Monday, May 05, 2014

It's Long Overdue!!

So, yeah, turns out having three kids keeps you pretty busy!  I've been meaning to update the blog for a while now but every time I sat down to do it, I got sidetracked or drew a blank on what to write.  I cannot believe that Bella is nearly nine months old and that in a few shorts weeks it will have been two years since we lost Matthew.  Wow.  So much healing has happened and it is truly amazing to see how God has worked and what He is doing in us and through us.

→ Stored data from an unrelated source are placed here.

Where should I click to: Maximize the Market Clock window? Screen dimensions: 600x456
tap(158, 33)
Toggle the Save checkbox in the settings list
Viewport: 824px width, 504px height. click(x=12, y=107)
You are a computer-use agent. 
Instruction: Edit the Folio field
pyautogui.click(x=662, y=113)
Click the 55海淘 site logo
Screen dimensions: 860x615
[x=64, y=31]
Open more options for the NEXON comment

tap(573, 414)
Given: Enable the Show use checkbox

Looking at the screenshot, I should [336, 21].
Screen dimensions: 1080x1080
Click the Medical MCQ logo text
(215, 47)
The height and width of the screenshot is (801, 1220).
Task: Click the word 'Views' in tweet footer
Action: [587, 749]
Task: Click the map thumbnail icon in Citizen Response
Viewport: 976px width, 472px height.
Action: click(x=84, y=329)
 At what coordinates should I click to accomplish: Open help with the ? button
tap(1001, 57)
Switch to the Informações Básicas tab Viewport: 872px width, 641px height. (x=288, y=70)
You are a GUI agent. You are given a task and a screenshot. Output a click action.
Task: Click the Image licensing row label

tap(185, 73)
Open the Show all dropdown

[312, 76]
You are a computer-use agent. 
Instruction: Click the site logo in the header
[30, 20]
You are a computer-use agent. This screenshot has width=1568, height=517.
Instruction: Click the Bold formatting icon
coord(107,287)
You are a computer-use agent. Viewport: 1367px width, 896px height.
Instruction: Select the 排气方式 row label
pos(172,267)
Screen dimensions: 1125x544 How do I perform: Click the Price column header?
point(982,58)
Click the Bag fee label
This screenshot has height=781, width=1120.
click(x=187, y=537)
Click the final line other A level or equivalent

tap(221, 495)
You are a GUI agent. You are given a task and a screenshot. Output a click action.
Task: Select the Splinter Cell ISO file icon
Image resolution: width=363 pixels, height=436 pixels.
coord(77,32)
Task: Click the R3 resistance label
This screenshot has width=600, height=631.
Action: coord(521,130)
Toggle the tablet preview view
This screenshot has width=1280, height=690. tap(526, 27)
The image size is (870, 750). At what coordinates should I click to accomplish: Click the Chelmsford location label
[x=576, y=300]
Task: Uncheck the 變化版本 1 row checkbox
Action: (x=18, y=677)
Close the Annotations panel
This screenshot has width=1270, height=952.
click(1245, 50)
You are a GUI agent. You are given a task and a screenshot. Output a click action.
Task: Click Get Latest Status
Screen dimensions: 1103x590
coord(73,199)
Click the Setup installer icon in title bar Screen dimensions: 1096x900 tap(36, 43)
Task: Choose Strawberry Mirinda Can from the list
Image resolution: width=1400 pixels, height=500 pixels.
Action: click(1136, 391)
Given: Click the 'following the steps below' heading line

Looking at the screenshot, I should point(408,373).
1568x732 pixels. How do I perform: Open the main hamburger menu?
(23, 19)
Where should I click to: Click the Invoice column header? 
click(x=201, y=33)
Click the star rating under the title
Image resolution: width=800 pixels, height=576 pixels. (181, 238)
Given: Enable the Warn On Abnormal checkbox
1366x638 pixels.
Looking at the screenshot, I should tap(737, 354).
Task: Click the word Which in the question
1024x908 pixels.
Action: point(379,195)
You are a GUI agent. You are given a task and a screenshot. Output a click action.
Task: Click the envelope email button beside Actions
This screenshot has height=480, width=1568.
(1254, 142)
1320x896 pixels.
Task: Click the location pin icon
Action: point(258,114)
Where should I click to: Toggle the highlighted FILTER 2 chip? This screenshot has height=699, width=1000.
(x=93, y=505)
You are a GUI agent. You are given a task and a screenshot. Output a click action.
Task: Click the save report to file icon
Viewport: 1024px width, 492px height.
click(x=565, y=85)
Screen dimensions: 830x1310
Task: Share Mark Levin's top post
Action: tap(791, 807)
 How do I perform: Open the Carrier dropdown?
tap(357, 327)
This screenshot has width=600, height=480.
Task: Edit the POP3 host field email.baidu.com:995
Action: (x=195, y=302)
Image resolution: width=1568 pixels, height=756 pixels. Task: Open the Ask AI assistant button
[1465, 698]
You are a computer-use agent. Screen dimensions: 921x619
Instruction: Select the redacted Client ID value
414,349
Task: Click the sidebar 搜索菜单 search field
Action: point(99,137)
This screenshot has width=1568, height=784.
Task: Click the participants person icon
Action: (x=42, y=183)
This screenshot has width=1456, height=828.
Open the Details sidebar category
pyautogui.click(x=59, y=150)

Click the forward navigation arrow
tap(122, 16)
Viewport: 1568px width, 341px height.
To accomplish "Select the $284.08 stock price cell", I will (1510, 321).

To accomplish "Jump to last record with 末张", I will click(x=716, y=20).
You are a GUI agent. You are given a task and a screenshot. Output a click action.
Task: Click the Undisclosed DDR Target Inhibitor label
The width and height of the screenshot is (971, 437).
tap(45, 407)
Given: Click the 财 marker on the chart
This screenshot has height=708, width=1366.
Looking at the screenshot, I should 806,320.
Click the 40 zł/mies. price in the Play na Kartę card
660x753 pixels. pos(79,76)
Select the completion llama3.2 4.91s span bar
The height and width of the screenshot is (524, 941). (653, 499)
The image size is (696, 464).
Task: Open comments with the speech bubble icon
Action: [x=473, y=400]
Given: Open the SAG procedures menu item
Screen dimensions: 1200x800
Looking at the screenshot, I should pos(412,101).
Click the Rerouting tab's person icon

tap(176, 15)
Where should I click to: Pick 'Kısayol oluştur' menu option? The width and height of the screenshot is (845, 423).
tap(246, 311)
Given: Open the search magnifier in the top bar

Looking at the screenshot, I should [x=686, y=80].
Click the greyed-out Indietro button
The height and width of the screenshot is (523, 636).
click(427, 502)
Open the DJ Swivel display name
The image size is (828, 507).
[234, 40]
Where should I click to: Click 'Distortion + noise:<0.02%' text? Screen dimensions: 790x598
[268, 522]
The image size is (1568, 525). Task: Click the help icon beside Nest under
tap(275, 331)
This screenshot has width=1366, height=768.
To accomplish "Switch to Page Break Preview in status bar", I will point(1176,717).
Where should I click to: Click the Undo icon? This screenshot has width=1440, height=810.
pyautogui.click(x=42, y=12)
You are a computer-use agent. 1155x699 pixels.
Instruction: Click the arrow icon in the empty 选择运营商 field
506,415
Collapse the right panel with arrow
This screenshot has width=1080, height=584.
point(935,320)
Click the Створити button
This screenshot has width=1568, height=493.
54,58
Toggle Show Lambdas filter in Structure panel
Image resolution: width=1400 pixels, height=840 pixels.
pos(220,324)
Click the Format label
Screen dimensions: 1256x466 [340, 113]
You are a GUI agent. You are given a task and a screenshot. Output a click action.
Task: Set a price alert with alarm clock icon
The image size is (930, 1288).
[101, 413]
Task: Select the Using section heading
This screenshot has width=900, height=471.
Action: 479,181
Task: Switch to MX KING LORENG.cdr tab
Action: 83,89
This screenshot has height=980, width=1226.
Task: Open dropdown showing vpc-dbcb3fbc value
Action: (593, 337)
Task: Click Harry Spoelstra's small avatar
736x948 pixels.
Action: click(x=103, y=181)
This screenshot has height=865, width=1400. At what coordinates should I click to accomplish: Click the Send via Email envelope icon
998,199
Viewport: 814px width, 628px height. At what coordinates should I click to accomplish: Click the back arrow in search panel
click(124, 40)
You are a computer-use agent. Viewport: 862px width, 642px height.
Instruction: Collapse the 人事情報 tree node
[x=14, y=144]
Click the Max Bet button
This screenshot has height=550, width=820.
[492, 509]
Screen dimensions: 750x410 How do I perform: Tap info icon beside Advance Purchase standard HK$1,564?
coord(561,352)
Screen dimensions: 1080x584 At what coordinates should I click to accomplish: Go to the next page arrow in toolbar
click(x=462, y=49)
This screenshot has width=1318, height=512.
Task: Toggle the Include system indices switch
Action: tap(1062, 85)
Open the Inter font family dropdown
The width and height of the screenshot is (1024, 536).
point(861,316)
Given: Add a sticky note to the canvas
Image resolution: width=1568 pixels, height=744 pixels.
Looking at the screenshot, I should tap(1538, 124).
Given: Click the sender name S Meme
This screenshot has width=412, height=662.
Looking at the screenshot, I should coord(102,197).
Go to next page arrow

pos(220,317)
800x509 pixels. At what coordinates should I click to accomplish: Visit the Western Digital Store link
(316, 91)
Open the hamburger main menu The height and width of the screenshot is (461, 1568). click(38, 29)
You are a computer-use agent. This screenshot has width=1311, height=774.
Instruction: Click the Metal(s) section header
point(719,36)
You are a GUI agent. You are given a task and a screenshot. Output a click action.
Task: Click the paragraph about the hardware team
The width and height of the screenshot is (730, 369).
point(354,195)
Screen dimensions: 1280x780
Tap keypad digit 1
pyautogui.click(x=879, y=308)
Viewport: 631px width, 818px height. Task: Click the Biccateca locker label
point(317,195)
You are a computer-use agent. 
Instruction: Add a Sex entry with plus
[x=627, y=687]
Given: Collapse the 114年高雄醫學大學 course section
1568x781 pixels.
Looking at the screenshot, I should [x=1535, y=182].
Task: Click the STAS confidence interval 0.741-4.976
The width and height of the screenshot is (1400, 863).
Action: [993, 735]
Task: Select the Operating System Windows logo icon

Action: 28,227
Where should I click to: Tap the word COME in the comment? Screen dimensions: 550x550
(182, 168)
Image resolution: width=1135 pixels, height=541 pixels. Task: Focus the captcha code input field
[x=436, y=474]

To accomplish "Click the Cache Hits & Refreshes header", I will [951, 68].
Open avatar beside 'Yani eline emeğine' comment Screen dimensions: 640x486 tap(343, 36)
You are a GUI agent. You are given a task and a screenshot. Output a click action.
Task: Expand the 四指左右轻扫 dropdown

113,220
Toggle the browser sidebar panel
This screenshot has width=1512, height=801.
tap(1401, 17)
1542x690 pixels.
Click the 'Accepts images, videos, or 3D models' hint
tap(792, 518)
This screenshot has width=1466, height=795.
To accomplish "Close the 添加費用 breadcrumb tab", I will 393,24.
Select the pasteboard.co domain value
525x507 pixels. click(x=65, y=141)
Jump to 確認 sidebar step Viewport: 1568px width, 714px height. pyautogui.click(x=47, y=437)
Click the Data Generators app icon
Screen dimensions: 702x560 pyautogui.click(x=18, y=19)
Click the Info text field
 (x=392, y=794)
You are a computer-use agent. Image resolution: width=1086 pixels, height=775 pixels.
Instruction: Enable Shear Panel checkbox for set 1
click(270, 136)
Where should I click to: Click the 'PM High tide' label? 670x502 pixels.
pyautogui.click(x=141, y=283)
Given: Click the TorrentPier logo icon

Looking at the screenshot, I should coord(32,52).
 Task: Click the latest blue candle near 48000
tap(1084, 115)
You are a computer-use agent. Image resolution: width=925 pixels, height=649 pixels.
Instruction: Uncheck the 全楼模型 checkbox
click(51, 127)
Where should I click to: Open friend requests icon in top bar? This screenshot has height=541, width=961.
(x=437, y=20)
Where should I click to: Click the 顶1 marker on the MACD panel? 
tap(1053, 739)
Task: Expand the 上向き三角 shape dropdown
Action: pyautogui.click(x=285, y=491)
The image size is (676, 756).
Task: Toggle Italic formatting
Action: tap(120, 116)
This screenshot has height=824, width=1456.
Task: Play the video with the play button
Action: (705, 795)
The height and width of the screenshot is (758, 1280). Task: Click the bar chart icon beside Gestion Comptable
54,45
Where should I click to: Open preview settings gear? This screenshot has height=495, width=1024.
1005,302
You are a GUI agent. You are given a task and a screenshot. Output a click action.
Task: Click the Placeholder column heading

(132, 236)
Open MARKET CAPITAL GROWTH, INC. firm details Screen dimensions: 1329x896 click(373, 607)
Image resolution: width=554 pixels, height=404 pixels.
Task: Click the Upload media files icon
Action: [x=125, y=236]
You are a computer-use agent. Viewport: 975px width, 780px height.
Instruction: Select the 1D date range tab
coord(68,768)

Isabelle is such a blessing.  She brings us pure joy.  Her smile and dimple can light up a room and wherever we go, she is constantly making people stop and ooh and aah over her.  She is stinkin' adorable and she knows it!  You should see her turn on the charm!  She went through a rough spot around 2-3 months where she cried nearly all the time.  I'm not sure if it was colic or what, but she was not a happy camper and I was an exhausted, worn out, barely functioning mommy!  Just when I thought I might lose my mind and wasn't sure how much more I could handle, it was like a light switch was flipped and she turned into the happiest, most easy going baby I have had.  Seriously, I always heard parents say things like, "Oh, my baby only cries if they are hungry or tired!  No really, they are almost always happy!" and I would just roll my eyes (in my mind of course!) and think, "Yeah right.  Nobody's baby is like that!"  But, it turns out, some babies are!  And I have one of my own now!  Woohoo!  Now don't get me wrong, Bella does still have her crying spells (like lately, she's been getting some teeth and, man, she can get ticked off when they bother her!) but overall she has been my easiest baby.  It's kind of nice. :)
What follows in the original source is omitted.